§ **DOCUMENT PASSAGE**:
+---+

Eli Lilly hits the brakes on PhIII program in arthritis after 'unexpected' results

AstraZeneca ($AZN) isn't the only pharma giant having problems with rheumatoid arthritis today. Eli Lilly ($LLY) threw in the towel on one of three Phase III studies of an experimental antibody for patients with RA after an interim analysis showed lack of efficacy.

A Lilly exec called the development "unexpected" because of midstage results, but Phase III flops from the Indianapolis-based giant have become too common.

Lilly seemed to leave the door open for the program, saying that the company is investigating the anti-BAFF antibody tabalumab (or LY2127399) in RA patients in two other Phase III studies. However, the company hit the brakes on enrollment in the program until further data from the studies are available in 2013. And late-stage studies of the experimental therapy are ongoing in patients with lupus.

The futility shown in the RA program doesn't bode well for the future of tabalumab in the massive and competitive market for drugs against the joint-attacking disease. It's also another in a string of setbacks for Lilly CEO John Lechleiter's strategy to avoid megadeals and rely heavily on the company's internal pipeline to provide new products to replace revenue from those such as the antidepressant Cymbalta that face generics competition.

+---+

Recorded data

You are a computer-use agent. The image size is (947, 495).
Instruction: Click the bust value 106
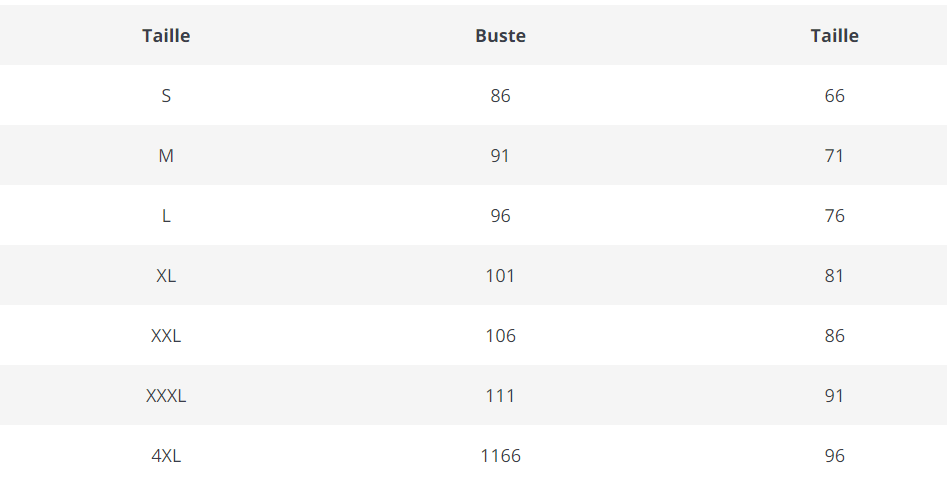[500, 336]
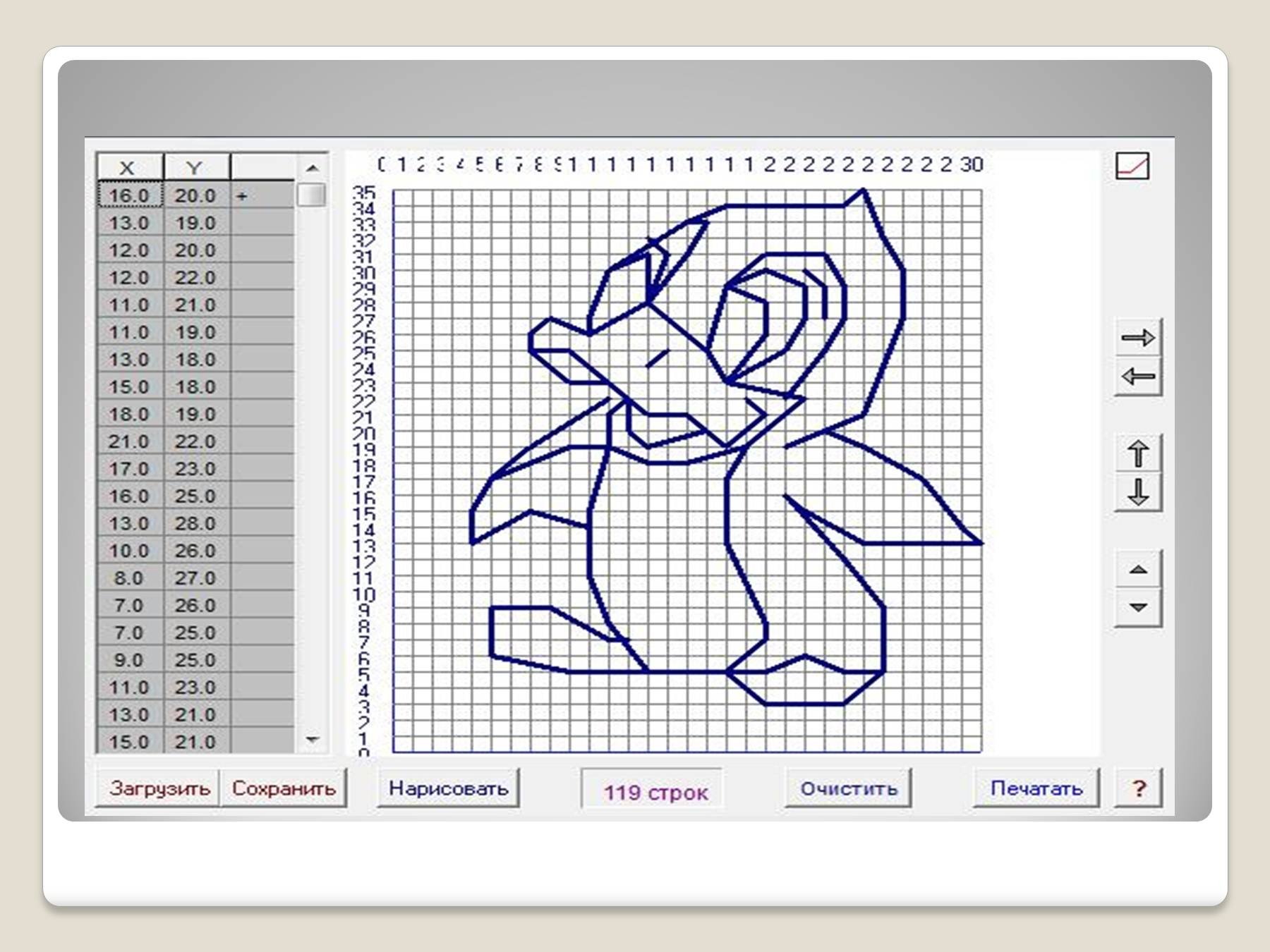Select the X cell containing 16.0 in first row
Viewport: 1270px width, 952px height.
pos(129,195)
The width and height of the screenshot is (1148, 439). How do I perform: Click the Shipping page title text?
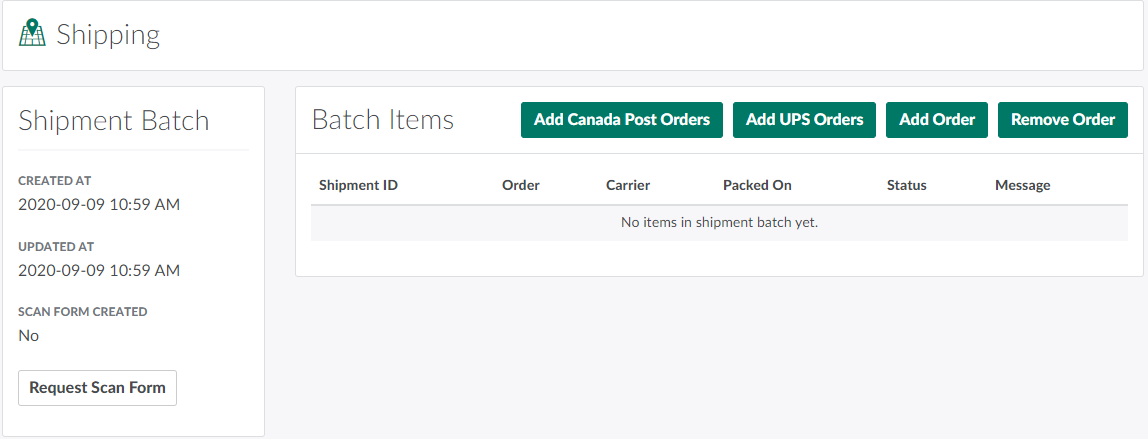pos(108,35)
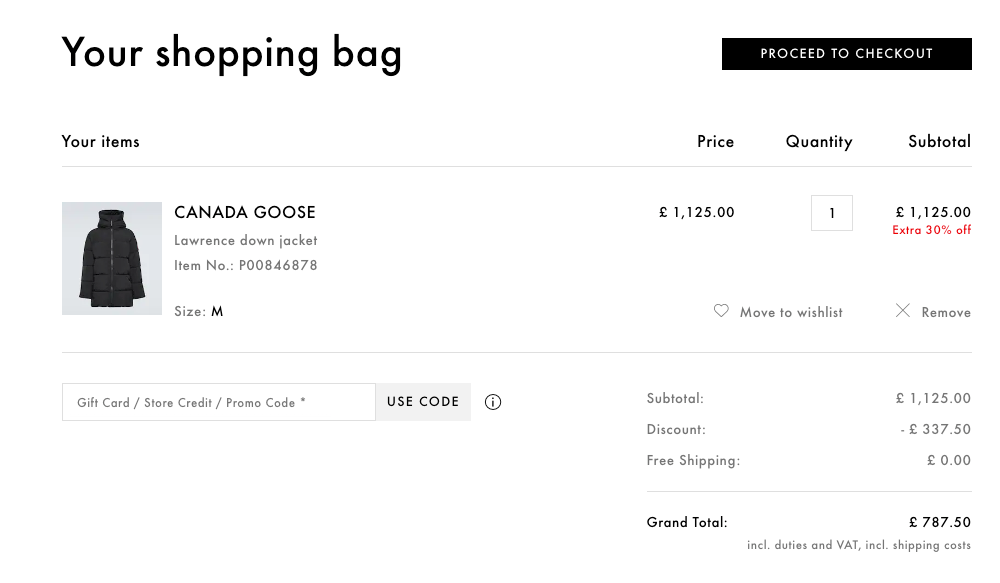
Task: Click the quantity box showing 1
Action: 832,213
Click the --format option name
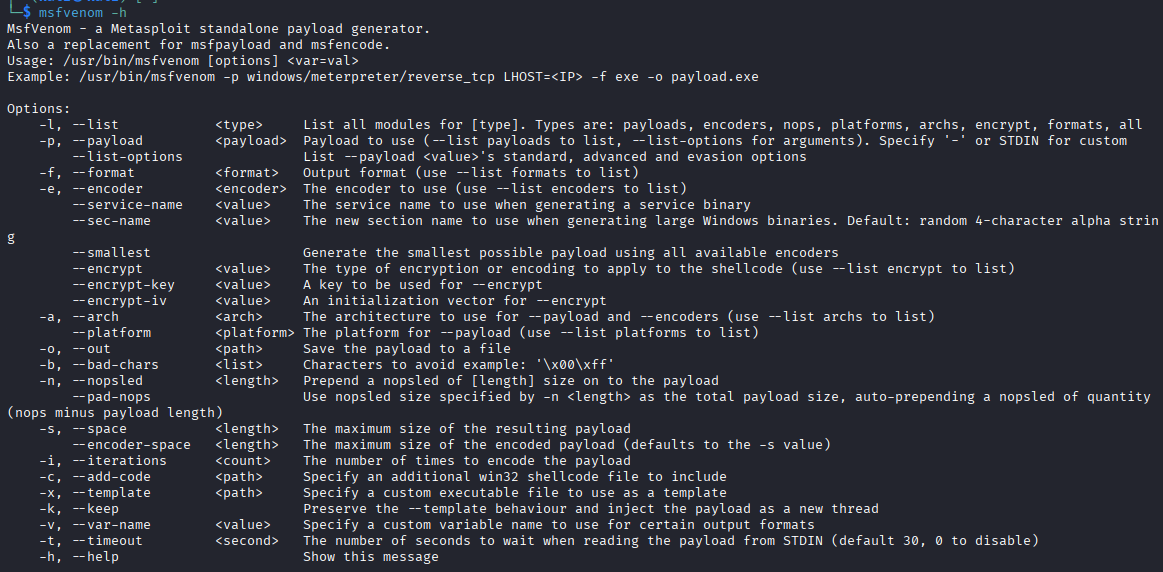1163x572 pixels. pyautogui.click(x=103, y=173)
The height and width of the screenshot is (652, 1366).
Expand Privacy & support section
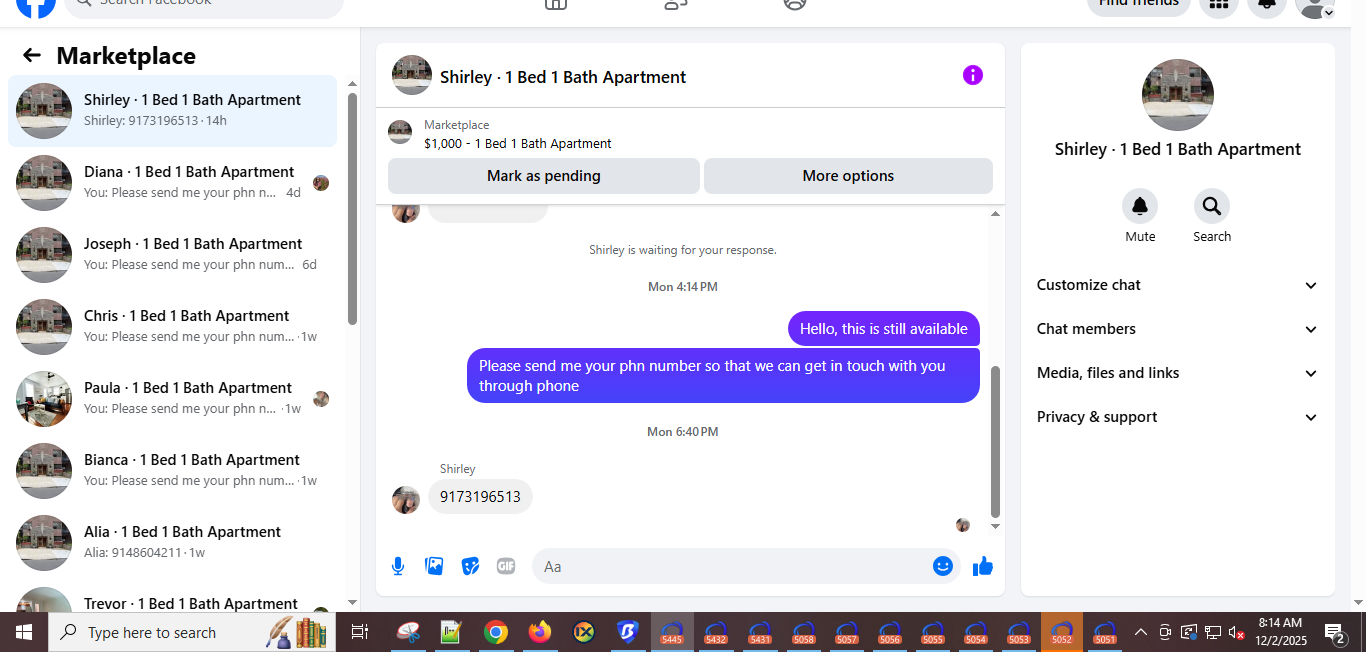click(x=1178, y=417)
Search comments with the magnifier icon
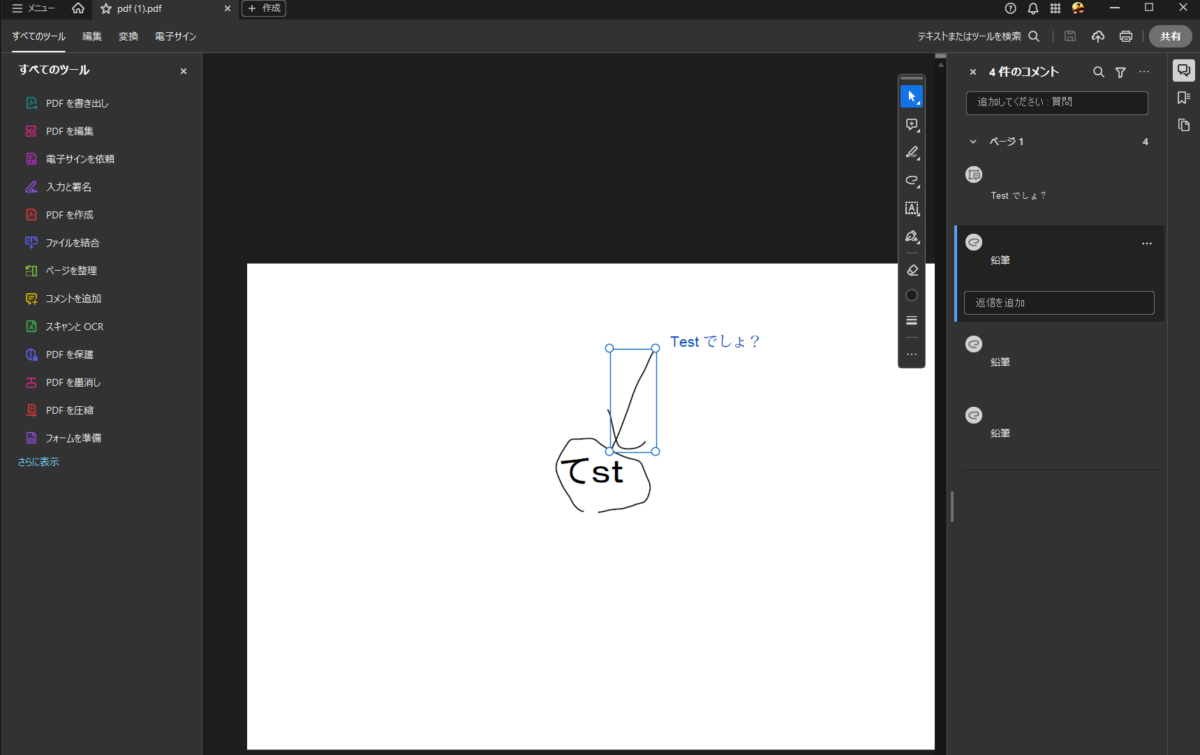The image size is (1200, 755). [1098, 71]
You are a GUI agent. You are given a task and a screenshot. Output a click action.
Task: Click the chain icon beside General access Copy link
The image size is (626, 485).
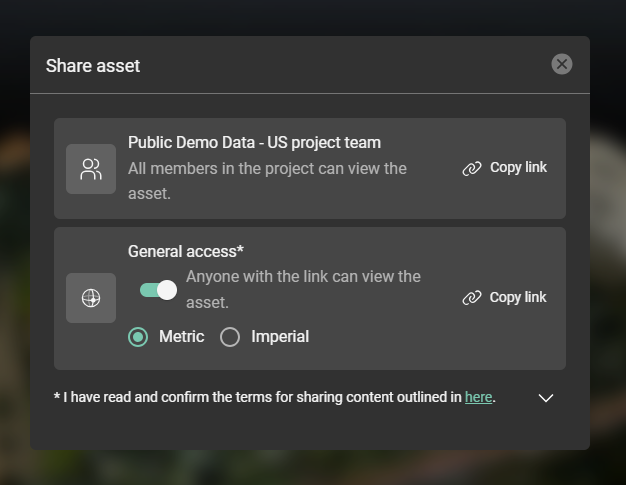coord(472,298)
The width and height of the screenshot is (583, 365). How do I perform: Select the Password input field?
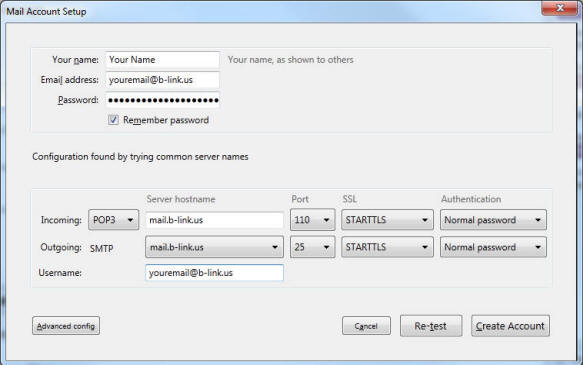pyautogui.click(x=162, y=100)
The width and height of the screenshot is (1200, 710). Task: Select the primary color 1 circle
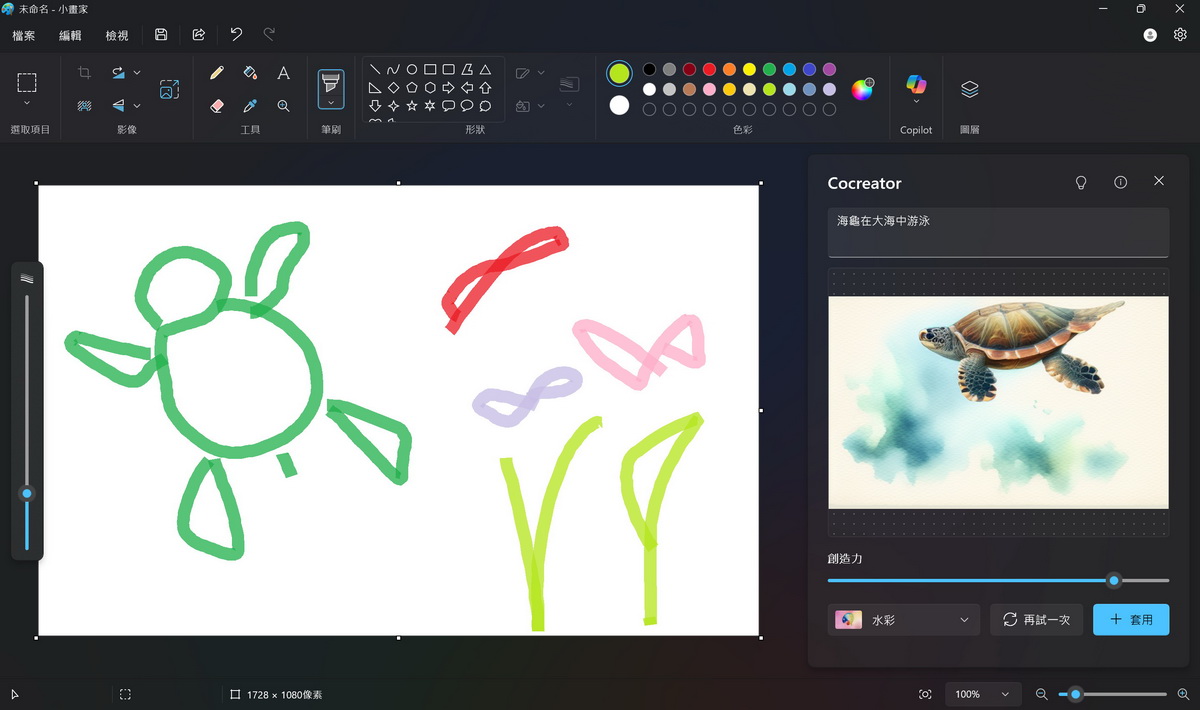619,73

+---+

§ **DIRECTIONS**:
1. According to the article on the Eli Lilly arthritis program, when are further data from the studies expected to be available?
2. Resume the article on the Eli Lilly arthritis program, starting after its final sentence.
The recorded data is separate material and is not part of the article on the Eli Lilly arthritis program.

§ **ACTIVITY ANSWERS**:
1. In 2013.

2.
Lilly has been dogged in keeping programs alive after mixed results in trials. Just yesterday the company revealed plans for another Phase III study of its Alzheimer's candidate solanezumab to look further into evidence of efficacy in patients with mild stages of the memory-robbing disease who took part in late-stage studies that ended in failure this year. Lilly isn't giving up on autoimmune diseases either.

"We remain committed to patients with rheumatoid arthritis and lupus and will move rapidly to evaluate the impact of these data on the overall tabalumab clinical development program," Dr. Eiry Roberts, Lilly's vice president of autoimmune product development, stated in a release. He noted that the poor showing in the discontinued study was "unexpected" because of data from midstage trials.